Así pues, los efectos combinados del aumento de bienestar biológico y de la subjetividad encarecida hacen que la muerte nos resulte al mismo tiempo una ficción distante y una verdad terrible, con el resultado de su expulsión extramuros de la vida social. Ciertamente, se habla de muertos constantemente, en los periódicos y en las películas, pero eso es secundario: es la propia muerte, que es la muerte en sentido propio, la que ocultamos. Quizá sea mejor así. Heidegger sostiene que sin tener un ojo siempre puesto en la muerte, nuestras vidas caen en la inautenticidad. Puede ser. Pero reclamar una mayor atención a nuestra mortalidad sería quizá una petición precipitada. Para preservar la vida, la evolución nos administró una dosis moderada de miedo. Pero al mismo tiempo nuestro cerebro mantiene a raya la perspectiva del fin orgánico, porque no podríamos esforzarnos, prosperar, erigir culturas y forjar tecnologías, si nos paralizara a cada instante la anti-idea de la extinción.

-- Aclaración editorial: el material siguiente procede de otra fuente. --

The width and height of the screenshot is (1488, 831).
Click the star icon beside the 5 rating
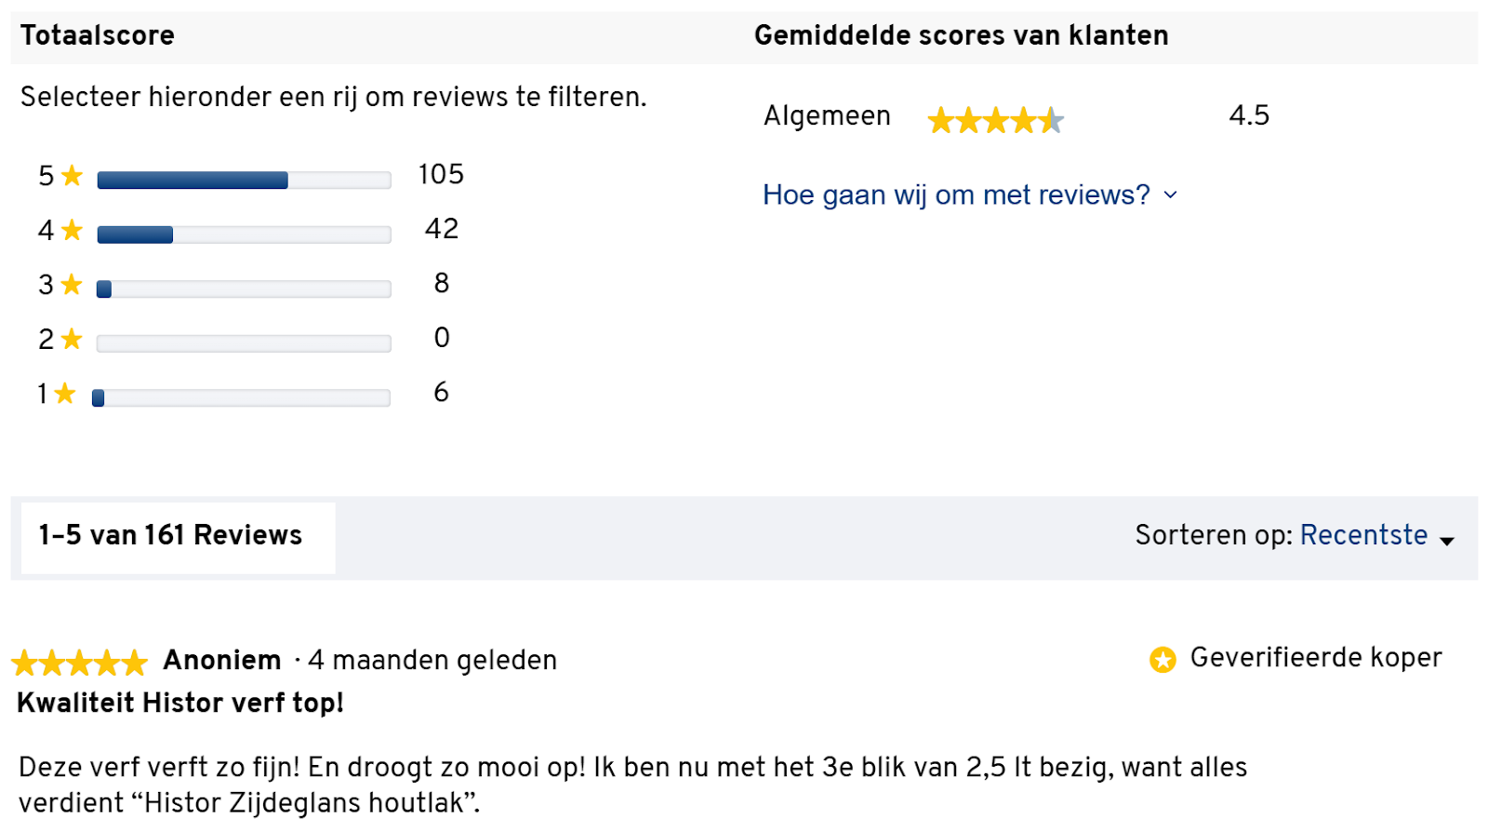72,175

Hoy, además, avizoramos un futuro, quizá no quimérico, quizá no remoto, donde morir no sea un desenlace inexorable. Modernos alquimistas como Audrey de Brey trabajan para revertir la ley de la entropía y rescatarnos de nuestra condición corruptible. Si eso ocurriera, si algún día la medicina, quizá aliada con algún ingenio informático, doblara el cabo de Hornos de la muerte, entonces nada sería igual. La ciencia habría dado paso a una especie nueva cuya condición no podemos imaginar. No sabríamos, por ejemplo, cómo sería querer a alguien, ni si, inmortales, esto sería posible (acaso solo podamos amar aquello que se muere). El que ama descubre un nuevo temor, porque querer a alguien es pensar, pensar constantemente, que se nos va a morir. Últimamente, el miedo a morir es una función del amor. Esto es: el miedo a una despedida. Un miedo tan poderoso que no encuentro nada más humano que la esperanza en un reencuentro futuro. Y sobre un deseo así no diré más que esto: jamás se me ocurriría ridiculizarlo.
Notas de lectura:
La literatura sobre la muerte es inabarcable. Menos amplia, en cambio, es la reflexión ceñida al miedo a morir. A quien desee fatigar el asunto sera de interés Western attitudes towards Death: From the Middle Ages to the Presentde Philippe Ariès (Johns Hopkins University Press, 1974). De entre los libros generales sobre la muerte, uno muy conciso y documentado es Death, de Geoffrey Scare (Acumen, 2007). La imagen de Simone de Beauvoir aparece citada ahí. El tratado sobre la inmortalidad del alma de Javier Gomá es Necesario pero imposible (Taurus, 2013). En su poema Fotografías veladas por la lluvia, dice el poeta Luis García Montero: «Nos duele envejecer, pero resulta más difícil aún comprender que se ama solamente aquello que envejece». Ese verso y El contenido del corazón de Luis Rosales me han ayudado a delimitar aquello que quería decir en la conclusión.